Bertie Ahern has accepted that four Provisional IRA men still held in Castlerea prison should be released as part of a comprehensive deal in the peace process.
The men should have qualified for release under the terms of the 1998 Good Friday Agreement, but were denied amid controversy over their role in the death of Garda Jerry McCabe in 1996.
Pearse McAuley, Jeremiah Sheehy, Kevin Walsh and Michael O’Neill, who are serving between 11 and 14 years for manslaughter. They are the only members of the Provisional IRA convicted prior to the signing of the Good Friday Agreement to remain behind bars, North or South of the border.
A legal challenge to the imprisonment of the four earlier this year was rejected by the Irish courts.
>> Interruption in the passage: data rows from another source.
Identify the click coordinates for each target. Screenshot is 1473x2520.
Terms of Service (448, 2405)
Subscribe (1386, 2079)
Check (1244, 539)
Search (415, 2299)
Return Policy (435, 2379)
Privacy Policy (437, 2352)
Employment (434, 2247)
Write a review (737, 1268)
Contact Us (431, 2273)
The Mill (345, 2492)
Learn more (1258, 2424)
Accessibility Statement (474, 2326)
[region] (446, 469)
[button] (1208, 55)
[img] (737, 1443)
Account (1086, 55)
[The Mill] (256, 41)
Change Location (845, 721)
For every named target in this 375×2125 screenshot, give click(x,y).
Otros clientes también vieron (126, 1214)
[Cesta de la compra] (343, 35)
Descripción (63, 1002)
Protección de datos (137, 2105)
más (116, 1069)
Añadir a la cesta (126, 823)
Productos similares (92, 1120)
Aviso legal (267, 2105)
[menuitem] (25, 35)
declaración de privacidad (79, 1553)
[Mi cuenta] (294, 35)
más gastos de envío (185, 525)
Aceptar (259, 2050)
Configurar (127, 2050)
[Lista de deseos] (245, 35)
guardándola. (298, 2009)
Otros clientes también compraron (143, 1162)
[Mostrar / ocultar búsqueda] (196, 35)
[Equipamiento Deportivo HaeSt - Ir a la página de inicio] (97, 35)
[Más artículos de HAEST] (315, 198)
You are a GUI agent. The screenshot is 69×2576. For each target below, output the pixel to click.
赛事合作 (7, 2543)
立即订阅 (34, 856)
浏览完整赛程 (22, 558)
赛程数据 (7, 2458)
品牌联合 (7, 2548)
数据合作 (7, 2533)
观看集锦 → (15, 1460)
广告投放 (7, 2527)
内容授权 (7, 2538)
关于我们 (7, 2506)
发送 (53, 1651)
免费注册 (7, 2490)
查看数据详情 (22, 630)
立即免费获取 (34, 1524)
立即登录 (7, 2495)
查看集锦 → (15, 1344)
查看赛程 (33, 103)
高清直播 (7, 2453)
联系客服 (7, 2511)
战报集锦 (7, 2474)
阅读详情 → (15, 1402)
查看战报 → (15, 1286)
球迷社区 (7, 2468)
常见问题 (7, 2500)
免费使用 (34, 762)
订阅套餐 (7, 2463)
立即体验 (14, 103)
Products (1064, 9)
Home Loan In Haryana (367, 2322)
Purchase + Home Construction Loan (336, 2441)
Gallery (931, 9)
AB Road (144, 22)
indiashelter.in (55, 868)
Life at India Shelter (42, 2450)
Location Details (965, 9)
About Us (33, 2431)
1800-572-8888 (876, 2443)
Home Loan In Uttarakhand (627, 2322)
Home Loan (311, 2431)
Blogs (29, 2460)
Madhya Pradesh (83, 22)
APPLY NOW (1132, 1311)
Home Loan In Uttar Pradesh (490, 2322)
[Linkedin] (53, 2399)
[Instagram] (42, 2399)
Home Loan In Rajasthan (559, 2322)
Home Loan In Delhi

The Dublin government has never given a reason for their continued incarceration.
A fifth man, John Quinn, was released only after serving his full sentence.
Taoiseach Bertie Ahern said on Wednesday the goverment had “no option” but to release the men, known as the Castlerea 4. Mr Ahern told the Dublin parliament that Sinn Féin had made it clear in recent negotiations that without the men’s release there would be no deal.
The widow of Garda McCabe, Mrs Ann McCabe, said that the four should not qualify for release because they were “common criminals”.
Reading a letter on Irish from the former minister for justice, she said it stated that there was “no question of granting early release to those concerned, either under the terms of the Good Friday Agreement or, for that matter, on any other basis either.”
It is understood the Mccabe family is planning a legal challenge against any move to release the four.